Figure 1. NHEJ mediated repair of a chromosomal I-SceI induced DSB with incompatible ends.

A. Schematic representation of double site I-SceI DSB substrate. Two I-SceI sites in opposite orientation produce a DSB with incompatible 3’overhangs, with the two halves of the DSB colored blue and red. The positions of primers 1 and 2, used to amplify and sequence repaired DSBs after I-SceI cleavage, are indicated by black rectangles. A kanamycin marker (green box) is 3’ of the break.

B. The I-SceI substrate pictured in (A), or a control substrate lacking the I-SceI sites, was integrated into the chromosome of M. smegmatis (see materials and methods). These strains were transformed with a plasmid conferring hygromycin resistance and directing the expression of I-SceI endonuclease (I-SceI) or vector. Shown are M. smegmatis colonies on agar plates containing hygromycin. Substantial cell death is evident in the strain with I-SceI sites transformed with I-SceI plasmid (upper right) but not in cells transformed with control plasmid (upper left), or in a strain lacking a chromosomal I-SceI cutting site (lower panels).
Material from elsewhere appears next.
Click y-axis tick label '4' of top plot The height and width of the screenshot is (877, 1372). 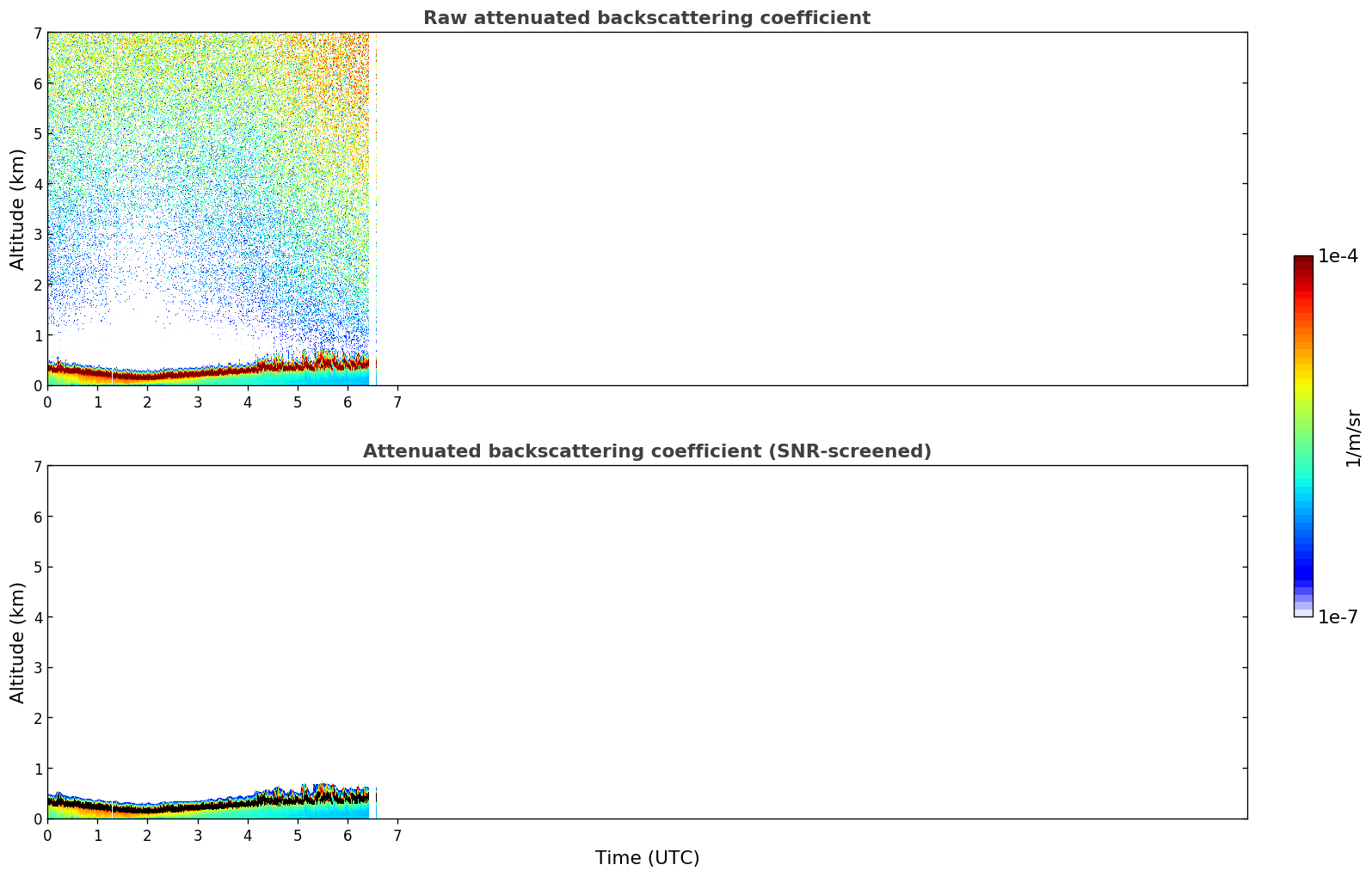[37, 184]
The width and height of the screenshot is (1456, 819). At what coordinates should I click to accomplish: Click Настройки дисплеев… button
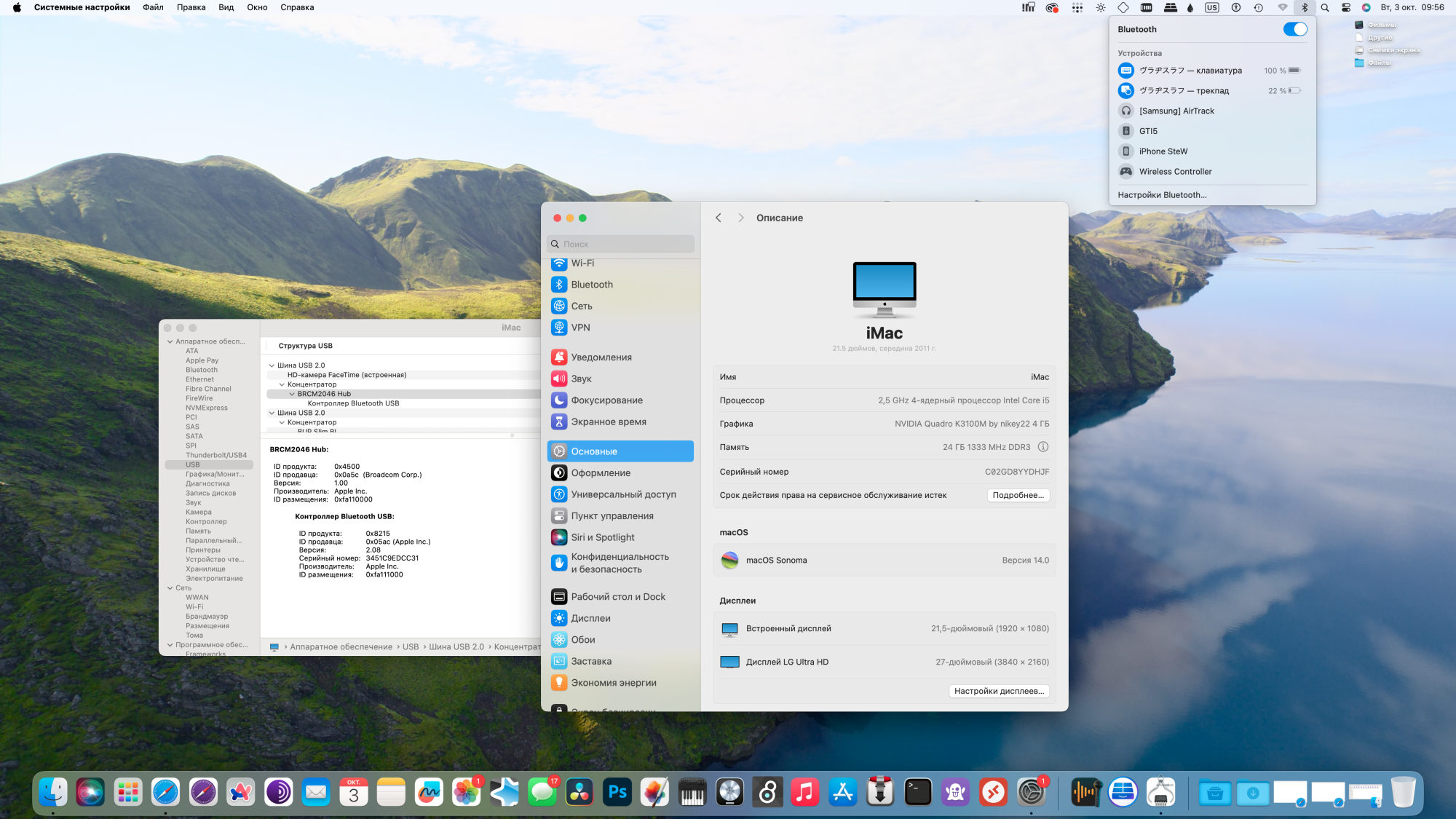998,691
All the cells from the entire transformation mixture (1.4 ml) were plated for the strain with chromosomal I-SceI sites (upper panels), whereas 100 μl of the transformation mixtures were plated in case of the strain lacking I-SceI sites (bottom panels).

C. Clonal repair events from 18 surviving colonies after I-SceI expression were analyzed by PCR amplification using primers 1 and 2. PCR products were separated on a non-denaturing agarose gel and visualized by ethidium bromide staining in comparison to the PCR product generated from amplification of the parent construct that had not undergone I-SceI cleavage (lane 1). The expected size of the PCR product from primers 1 and 2 (1350 bp) is indicated by an arrow to the left of the gel image, and amplicons showing deletion formation after DSB repair are boxed.

D. Repair of incompatible 3’ overhangs depends on NHEJ. The I-SceI substrate pictured in (A) was integrated into the chromosome of wild type (as in B), Δku, ΔligD and ΔrecA strains. The table shows % survival obtained after transformation with I-SceI plasmid ((mean value obtained from three experiments is shown with standard error of the mean, SEM, indicated in parentheses) and NHEJ outcomes were scored from 60 transformants, from one experiment. The pie graphs represent the fraction of each repair outcome among total survivors. I-SceI inactive refers to survivors that had inactivated the I-SceI cDNA by mutation and had unmodified I-SceI cleavage sites in the chromosome.